For decades, the world has looked to nations in the Middle East and Northern Africa (MENA) to fulfil the need for petroleum based power. The area’s abundance of oil reserves has made it a global hot spot for the oil industry. But, as nations turn their attention away from fossil fuels, might we instead begin to look toward MENA for renewable sources of power, such as solar energy?
Historically, this area of the world fell far behind in terms of green energy production. But in recent years, MENA countries have ramped up their solar production efforts, seeking to catch-up to the rest of the world, offset their own oil-based energy consumption, and perhaps become a net supplier of solar power. Let’s examine why!
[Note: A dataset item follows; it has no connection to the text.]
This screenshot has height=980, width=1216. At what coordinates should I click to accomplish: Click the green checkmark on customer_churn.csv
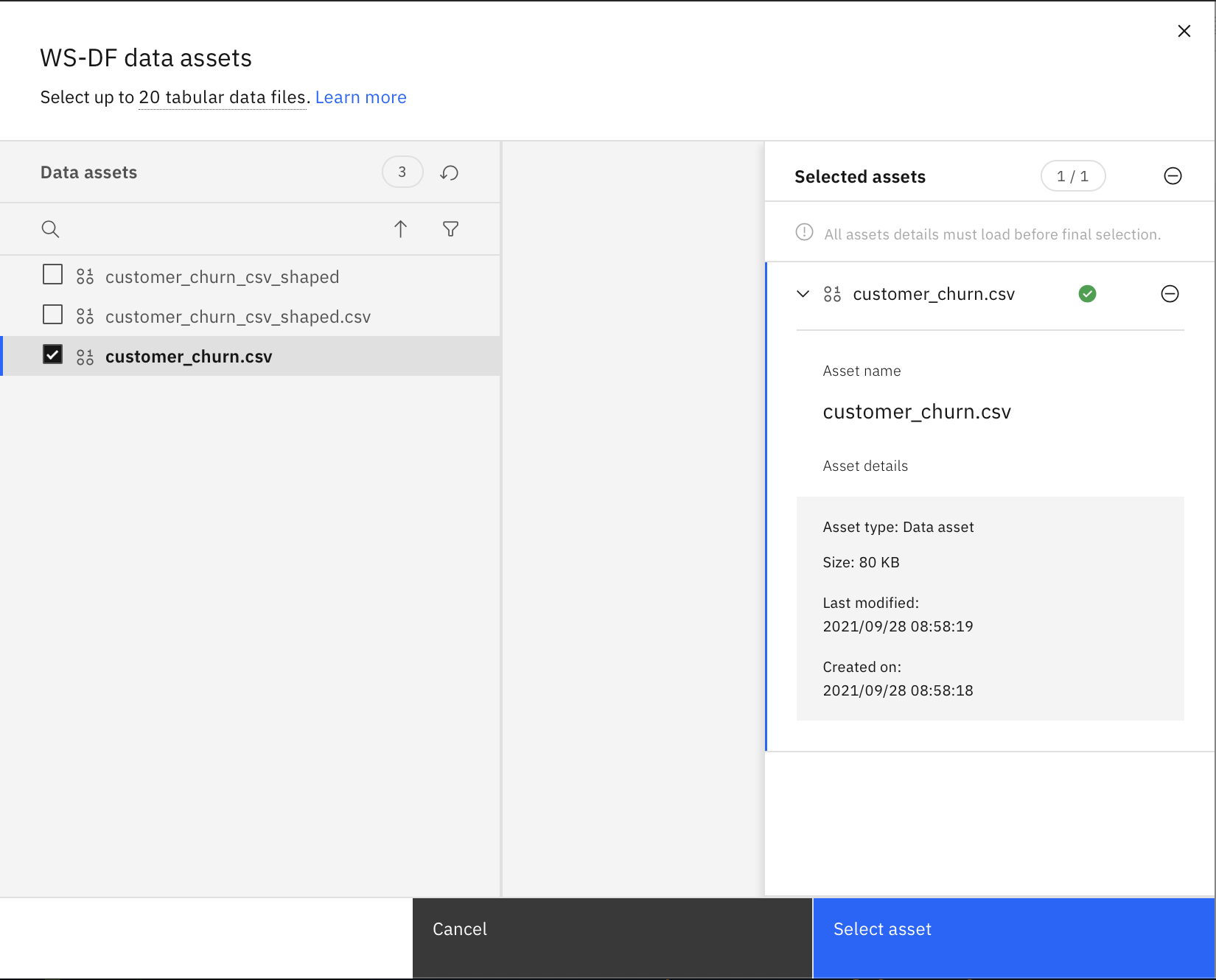coord(1089,294)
The countries of MENA are perfect for the generation of solar energy. An abundance of direct sunlight, coupled with open desert space create the ideal setting for vast solar farms. These new facilities could be capable of providing a sizable percentage of electric aid to a region whose reliance on oil burning power generation might someday cut into their export efforts and destabilize economies.
Deserts have often been looked to for solar efforts. Their ample undeveloped land allows for large-scale production, capable of producing large amounts of power and transporting it via a series of high voltage direct current transmission cables to inhabited areas.
The other factor making desert locales ideal for solar is the abundance of sunshine glaring down on an unshaded surface. German Physicist Gerhard Knies surmised that the Sahara Desert receives enough energy in a few hours to power the entire planet for a year.
Solar power system in Algeria
Declining Panel Prices
The price of solar panels has been falling at a rapid rate for years. When solar panels first hit the market in 1977, they came at a cost of $76.67 per Watt. This price continued to fall annually, leading to 2018 where recent advancements in India, coupled with a low labor cost, has given the world solar panels priced at just $0.65 per Watt.
As prices continue to fall through 2018, the market is ripe for an increase in solar production. The Mohammed bin Rashid Al Maktoum Solar Park in the United Arab Emirates was constructed in 2013 with a goal of producing a 3,000 Megawatt output by 2028. With 1977 pricing, this would have come at a cost of over $230 billion. In 2018, that same facility would cost $1.95 billion. It has never been more cost effective to invest in solar power, and MENA countries have figured that out (more on solar costs at PowerScout.com).
Importers Become Exporters
When you look at wealthy countries such as Jordan and Morocco, the overwhelming majority of their energy is imported from foreign nations. Morocco imports up to 90% of its energy, and Jordan imports 95%, leaving both of these kingdoms vulnerable to the whims of foreigners.
Jordan has encountered difficulty with this concept in the past. In 2011 and 2012, Jordan saw a complete depletion in its energy reserves following a disruption in natural gas supplies from Egypt. Then, in 2013, the kingdom suffered once more when oil imports from Iraq were interrupted.
Both of these nations have made sizable efforts to increase their solar power generation in hopes of breaking their reliance on outside sources.
In Morocco, this concept is being taken a step further. By creating some of the world’s largest solar plants, the kingdom is seeking to have 50% of its power come from renewables by 2025. Roughly one third of this power would be generated by solar. Morocco then seeks to push its efforts even further, reversing its fortunes completely by becoming an electricity exporter.
Solar plant in Morocco
Save on Oil Consumption
Saudi Arabia has become the definition of fossil fuel waste over the years. The country produces its energy through a process of burning oil. Roughly one quarter of the oil they produce is burned for local power. That consumption continues to rise by 7 percent each year, which is nearly three times the rate of population growth. The Saudi government controls all oil sales and power generation. As such, prices are as low as $0.50 per gallon of gasoline and $0.01 per kWh in electricity. The affordability of these resources have led to Saudi Arabia becoming the world’s sixth largest consumer of oil, with a population of only 30 million people.
Saudi officials do not see solar as a way to end our reliance on fossil fuels or offset global warming. Rather, it is seen as an investment which will keep their oil exports from drying up. At their current rate of consumption, Saudi Arabia’s local oil needs could begin to cut into their exports by 2021. By relying on solar to offset that increase, the government maintains its export levels and preserves its economy.
Power the World
When Knies first theorized that the Sahara Desert could be the key to renewable global power in 1986, a series of plans called Desertec were put in motion. Desertec seeks to build large scale solar facilities throughout the Sahara, which would supply affordable power to the entire world.
The sites for these facilities are mostly undeveloped desert land. With the cost of this project reportedly estimated at half a trillion dollars, nations of Northern Africa would stand to profit greatly by leasing out land that is useless to them otherwise.
It stands to reason that, in a world seeking to use renewable power to break its reliance on fossil fuels, the countries who benefit most from that reliance will turn their attention to renewable energy efforts, both to serve their own people, and protect their economies.